── WORKING DATA ──

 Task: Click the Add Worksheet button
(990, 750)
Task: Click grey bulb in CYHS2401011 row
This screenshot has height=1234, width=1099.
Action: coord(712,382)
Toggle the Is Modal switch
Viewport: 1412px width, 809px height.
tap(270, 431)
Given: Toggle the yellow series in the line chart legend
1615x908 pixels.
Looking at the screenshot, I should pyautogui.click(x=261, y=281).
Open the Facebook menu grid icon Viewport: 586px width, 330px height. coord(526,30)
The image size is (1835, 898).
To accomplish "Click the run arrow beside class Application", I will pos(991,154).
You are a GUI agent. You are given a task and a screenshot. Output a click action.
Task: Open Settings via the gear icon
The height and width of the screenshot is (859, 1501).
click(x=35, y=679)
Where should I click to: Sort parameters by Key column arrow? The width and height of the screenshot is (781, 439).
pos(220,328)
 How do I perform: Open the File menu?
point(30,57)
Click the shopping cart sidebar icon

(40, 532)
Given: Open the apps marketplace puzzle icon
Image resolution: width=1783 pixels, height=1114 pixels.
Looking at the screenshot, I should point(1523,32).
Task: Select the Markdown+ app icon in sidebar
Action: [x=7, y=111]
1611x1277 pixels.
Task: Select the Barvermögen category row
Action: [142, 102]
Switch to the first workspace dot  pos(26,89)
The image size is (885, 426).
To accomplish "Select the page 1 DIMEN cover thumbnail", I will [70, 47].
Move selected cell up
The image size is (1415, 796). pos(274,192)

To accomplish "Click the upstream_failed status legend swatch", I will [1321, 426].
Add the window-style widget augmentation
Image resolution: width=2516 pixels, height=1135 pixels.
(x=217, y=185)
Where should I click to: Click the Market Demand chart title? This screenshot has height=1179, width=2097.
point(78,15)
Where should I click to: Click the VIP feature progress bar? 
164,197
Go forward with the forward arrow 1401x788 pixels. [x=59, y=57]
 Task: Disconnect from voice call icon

───

WHAT THE EXERCISE ASKS → Exact copies of every record are required.

WRITTEN RESPONSE →
 Task: Click the Add Worksheet button
(990, 750)
Task: Click grey bulb in CYHS2401011 row
This screenshot has height=1234, width=1099.
Action: coord(712,382)
Toggle the Is Modal switch
Viewport: 1412px width, 809px height.
tap(270, 431)
Given: Toggle the yellow series in the line chart legend
1615x908 pixels.
Looking at the screenshot, I should pyautogui.click(x=261, y=281).
Open the Facebook menu grid icon Viewport: 586px width, 330px height. coord(526,30)
The image size is (1835, 898).
To accomplish "Click the run arrow beside class Application", I will pos(991,154).
You are a GUI agent. You are given a task and a screenshot. Output a click action.
Task: Open Settings via the gear icon
The height and width of the screenshot is (859, 1501).
click(x=35, y=679)
Where should I click to: Sort parameters by Key column arrow? The width and height of the screenshot is (781, 439).
pos(220,328)
 How do I perform: Open the File menu?
point(30,57)
Click the shopping cart sidebar icon

(40, 532)
Given: Open the apps marketplace puzzle icon
Image resolution: width=1783 pixels, height=1114 pixels.
Looking at the screenshot, I should point(1523,32).
Task: Select the Markdown+ app icon in sidebar
Action: [x=7, y=111]
1611x1277 pixels.
Task: Select the Barvermögen category row
Action: [142, 102]
Switch to the first workspace dot  pos(26,89)
The image size is (885, 426).
To accomplish "Select the page 1 DIMEN cover thumbnail", I will [70, 47].
Move selected cell up
The image size is (1415, 796). pos(274,192)

To accomplish "Click the upstream_failed status legend swatch", I will [1321, 426].
Add the window-style widget augmentation
Image resolution: width=2516 pixels, height=1135 pixels.
(x=217, y=185)
Where should I click to: Click the Market Demand chart title? This screenshot has height=1179, width=2097.
point(78,15)
Where should I click to: Click the VIP feature progress bar? 
164,197
Go forward with the forward arrow 1401x788 pixels. [x=59, y=57]
 Task: Disconnect from voice call icon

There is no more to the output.